Insgesamt führt die jüngste Reform zu einer weiteren Modernisierung und Anpassung der CIETAC-Schiedsordnung an die Verfahrensstandards der internationalen Schiedspraxis. Die CIETAC wird damit ihre Position als führende chinesische Schiedsinstitution ausbauen können und damit mittelfristig auch den Schiedsort China stärken. Diese Entwicklung ist zu begrüßen. Denn deutschen Unternehmen steht damit neben den bekannteren Schiedsinstitutionen wie dem Schiedsgerichtshof der ICC ein weiteres attraktives Forum zur Beilegung von Rechtsstreitigkeiten zur Verfügung. In vielen Fällen kann es sich anbieten, dem chinesischen Partner dessen Einverständnis mit der Geltung deutschen (materiellen) Rechts für den Vertrag damit „abzukaufen", dass für den Streitfall das „chinesische" CIETAC-Schiedsverfahren akzeptiert wird.

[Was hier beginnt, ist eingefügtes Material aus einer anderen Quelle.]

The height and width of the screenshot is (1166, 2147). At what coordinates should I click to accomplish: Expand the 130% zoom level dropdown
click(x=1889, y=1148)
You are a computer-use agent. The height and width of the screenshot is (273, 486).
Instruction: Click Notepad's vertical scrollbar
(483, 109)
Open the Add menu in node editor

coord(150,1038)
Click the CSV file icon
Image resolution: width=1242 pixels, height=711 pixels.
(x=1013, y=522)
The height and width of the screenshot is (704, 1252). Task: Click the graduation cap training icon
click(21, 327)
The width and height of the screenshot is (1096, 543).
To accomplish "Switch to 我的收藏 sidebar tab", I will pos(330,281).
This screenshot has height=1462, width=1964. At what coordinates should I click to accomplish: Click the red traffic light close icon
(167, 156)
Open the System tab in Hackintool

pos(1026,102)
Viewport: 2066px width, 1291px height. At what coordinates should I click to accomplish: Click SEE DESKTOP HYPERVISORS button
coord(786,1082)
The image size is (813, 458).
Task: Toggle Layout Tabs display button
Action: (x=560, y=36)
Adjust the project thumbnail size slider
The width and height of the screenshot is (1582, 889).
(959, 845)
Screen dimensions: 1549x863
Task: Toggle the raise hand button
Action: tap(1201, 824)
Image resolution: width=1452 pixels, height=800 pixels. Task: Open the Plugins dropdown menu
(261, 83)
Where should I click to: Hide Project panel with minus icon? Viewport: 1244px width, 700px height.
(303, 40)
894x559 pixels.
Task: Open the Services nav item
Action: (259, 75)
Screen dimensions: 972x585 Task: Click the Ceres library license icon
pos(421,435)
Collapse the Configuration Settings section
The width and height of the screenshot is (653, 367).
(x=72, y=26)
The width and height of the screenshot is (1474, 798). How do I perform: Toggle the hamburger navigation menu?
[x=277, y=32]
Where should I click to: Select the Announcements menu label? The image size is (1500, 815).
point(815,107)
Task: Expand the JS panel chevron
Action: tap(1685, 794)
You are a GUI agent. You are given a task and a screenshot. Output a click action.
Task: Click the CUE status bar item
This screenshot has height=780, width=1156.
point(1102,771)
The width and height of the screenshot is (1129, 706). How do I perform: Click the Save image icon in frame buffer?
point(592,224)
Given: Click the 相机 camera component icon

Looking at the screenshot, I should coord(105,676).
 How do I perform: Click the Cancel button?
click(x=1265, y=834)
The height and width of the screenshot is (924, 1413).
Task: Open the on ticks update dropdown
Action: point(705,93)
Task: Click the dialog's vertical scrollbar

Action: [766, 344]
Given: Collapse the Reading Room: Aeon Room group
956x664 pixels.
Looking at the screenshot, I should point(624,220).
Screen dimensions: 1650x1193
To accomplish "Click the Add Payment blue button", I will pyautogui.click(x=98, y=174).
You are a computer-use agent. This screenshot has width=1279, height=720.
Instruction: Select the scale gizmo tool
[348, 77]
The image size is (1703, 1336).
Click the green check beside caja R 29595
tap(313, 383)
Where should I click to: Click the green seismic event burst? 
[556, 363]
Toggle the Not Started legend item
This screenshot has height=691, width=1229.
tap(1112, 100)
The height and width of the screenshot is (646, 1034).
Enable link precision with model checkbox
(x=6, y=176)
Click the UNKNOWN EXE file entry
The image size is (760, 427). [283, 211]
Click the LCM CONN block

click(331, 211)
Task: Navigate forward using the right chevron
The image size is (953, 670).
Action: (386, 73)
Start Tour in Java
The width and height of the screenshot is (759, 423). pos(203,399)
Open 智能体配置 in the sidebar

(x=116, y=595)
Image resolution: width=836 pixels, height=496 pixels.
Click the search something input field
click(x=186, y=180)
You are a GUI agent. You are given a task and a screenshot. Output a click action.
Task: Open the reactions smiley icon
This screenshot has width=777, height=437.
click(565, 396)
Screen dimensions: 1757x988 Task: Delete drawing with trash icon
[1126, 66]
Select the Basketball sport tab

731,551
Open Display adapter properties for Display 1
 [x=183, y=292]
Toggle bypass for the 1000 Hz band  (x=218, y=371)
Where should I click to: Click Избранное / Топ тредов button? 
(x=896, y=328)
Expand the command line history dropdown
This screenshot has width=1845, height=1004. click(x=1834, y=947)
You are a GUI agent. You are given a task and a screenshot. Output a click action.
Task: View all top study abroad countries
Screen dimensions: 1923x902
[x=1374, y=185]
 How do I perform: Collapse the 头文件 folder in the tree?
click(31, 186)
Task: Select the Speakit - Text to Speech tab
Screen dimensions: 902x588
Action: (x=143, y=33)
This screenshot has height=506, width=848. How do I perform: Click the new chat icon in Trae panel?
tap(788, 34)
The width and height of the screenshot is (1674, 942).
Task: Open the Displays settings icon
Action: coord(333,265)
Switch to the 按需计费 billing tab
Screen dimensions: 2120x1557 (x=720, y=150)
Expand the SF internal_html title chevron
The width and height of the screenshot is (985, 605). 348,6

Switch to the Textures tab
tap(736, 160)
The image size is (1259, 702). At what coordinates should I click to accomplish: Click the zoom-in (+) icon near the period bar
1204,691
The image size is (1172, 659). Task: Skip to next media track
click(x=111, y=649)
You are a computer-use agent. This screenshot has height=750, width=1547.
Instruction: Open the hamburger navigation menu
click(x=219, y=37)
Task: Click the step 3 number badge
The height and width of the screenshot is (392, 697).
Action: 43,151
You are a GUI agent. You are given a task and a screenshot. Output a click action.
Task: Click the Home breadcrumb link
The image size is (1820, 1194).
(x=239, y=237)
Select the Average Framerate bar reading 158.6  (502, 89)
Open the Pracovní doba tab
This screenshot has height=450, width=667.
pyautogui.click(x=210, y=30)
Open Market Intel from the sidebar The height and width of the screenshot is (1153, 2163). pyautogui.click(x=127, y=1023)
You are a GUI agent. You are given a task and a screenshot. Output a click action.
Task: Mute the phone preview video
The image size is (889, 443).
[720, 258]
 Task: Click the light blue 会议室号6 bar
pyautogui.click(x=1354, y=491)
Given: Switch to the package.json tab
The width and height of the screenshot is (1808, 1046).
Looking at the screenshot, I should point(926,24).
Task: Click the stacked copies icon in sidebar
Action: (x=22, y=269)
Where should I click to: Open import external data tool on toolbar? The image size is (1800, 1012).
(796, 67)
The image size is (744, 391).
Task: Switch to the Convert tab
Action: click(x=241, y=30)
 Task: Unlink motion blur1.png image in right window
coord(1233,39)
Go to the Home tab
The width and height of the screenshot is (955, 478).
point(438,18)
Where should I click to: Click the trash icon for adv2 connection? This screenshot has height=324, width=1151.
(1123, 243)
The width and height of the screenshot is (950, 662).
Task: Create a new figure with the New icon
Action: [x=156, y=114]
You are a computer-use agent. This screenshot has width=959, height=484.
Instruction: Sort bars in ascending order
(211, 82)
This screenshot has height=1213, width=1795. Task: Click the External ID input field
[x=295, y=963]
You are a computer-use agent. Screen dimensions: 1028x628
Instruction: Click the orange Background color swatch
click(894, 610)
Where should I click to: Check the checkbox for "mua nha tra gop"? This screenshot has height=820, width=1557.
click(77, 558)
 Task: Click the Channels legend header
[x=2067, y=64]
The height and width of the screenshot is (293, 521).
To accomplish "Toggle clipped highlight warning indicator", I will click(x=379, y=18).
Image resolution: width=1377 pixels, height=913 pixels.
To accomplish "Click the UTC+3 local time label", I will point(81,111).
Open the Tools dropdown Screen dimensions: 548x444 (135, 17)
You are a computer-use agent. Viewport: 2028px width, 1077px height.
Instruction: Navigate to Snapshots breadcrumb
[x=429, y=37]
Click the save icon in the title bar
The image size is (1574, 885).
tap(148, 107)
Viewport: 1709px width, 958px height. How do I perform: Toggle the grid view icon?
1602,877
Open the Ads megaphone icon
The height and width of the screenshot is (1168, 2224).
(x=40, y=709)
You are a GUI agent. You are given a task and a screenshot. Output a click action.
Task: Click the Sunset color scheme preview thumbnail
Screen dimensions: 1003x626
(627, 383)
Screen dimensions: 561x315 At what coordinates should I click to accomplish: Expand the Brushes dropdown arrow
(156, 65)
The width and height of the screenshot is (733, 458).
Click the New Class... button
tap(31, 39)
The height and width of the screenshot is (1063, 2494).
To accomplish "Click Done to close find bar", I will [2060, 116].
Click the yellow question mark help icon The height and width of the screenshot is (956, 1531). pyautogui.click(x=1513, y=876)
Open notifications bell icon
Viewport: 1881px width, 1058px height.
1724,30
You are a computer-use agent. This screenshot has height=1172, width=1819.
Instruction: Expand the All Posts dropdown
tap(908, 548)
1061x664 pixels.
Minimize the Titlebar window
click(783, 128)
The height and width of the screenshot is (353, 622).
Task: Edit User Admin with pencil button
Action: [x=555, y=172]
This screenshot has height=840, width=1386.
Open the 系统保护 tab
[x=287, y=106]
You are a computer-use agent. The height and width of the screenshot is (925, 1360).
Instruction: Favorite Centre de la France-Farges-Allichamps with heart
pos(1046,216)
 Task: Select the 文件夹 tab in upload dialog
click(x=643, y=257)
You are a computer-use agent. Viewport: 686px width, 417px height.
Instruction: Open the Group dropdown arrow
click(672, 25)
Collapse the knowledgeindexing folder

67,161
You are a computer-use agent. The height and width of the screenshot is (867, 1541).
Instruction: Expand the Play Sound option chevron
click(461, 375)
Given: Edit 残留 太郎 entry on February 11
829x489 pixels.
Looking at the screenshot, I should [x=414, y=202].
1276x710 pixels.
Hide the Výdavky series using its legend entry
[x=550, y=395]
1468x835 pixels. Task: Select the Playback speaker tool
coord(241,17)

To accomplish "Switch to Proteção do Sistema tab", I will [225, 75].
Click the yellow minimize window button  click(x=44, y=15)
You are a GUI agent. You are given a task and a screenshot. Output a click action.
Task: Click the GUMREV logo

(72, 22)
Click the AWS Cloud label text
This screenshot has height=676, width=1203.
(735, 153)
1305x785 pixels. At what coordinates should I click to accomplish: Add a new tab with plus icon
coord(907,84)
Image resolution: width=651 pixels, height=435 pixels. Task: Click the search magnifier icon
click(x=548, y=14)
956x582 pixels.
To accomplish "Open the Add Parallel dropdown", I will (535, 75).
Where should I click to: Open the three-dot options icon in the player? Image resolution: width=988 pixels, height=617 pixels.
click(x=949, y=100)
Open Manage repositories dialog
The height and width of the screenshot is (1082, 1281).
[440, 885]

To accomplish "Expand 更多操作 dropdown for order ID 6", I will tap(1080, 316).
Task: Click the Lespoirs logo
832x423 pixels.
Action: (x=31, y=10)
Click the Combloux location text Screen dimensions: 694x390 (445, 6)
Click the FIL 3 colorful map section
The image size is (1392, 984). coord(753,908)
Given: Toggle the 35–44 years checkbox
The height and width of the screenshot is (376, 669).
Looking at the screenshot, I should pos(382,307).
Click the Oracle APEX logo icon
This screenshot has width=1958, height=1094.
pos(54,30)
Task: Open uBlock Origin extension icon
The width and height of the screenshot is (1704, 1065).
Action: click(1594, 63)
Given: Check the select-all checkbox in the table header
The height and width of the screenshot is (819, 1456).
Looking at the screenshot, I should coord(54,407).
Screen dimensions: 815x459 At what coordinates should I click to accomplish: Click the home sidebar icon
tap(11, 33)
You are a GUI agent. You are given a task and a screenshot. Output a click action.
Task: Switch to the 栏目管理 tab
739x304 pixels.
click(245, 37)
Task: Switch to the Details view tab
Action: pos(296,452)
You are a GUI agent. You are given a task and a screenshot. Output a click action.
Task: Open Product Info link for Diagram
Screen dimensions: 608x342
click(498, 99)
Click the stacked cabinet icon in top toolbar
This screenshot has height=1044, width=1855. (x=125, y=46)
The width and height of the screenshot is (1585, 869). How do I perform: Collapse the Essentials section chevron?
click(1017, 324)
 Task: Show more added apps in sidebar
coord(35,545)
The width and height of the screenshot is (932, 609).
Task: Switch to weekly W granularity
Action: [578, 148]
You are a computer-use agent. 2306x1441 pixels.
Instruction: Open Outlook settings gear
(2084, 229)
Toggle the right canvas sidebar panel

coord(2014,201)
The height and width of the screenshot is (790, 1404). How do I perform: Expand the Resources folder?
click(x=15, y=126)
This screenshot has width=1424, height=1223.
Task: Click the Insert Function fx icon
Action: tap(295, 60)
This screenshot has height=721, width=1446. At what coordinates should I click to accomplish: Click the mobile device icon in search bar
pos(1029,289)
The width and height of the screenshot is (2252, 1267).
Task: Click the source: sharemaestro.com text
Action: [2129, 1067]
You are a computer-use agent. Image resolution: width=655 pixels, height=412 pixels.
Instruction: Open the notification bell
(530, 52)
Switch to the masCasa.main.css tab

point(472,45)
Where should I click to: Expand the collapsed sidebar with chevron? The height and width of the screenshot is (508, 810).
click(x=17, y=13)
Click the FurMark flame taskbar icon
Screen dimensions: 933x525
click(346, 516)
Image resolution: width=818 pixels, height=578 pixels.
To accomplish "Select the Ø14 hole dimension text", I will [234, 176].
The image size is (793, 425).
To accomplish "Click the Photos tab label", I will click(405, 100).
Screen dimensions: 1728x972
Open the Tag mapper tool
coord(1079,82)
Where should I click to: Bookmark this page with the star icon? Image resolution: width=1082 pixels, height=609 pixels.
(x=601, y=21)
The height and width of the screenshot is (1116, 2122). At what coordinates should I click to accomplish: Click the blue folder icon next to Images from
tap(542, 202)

Gerhard Manz und Ben Steinbrück

Auszug aus den CIETAC Arbitration Rules

Article 7 Place of Arbitration

1. Where the parties have agreed on the place of arbitration, the parties' agreement shall prevail.
2. Where the parties have not agreed on the place of arbitration or their agreement is ambiguous, the place of arbitration shall be the domicile of CIETAC or its sub-commission/center administering the case. CIETAC may also determine the place of arbitration to be another location having regard to the circumstances of the case.
Article 24 Nomination or Appointment of Arbitrator
1. CIETAC establishes a Panel of Arbitrators which uniformly applies to itself and all its sub-commissions/centers. The parties shall nominate arbitrators from the Panel of Arbitrators provided by CIETAC.
2. Where the parties have agreed to nominate arbitrators from outside CIETAC's Panel of Arbitrators, an arbitrator so nominated by the parties or nominated according to the agreement of the parties may act as arbitrator subject to the confirmation by the Chairman of CIETAC in accordance with the law.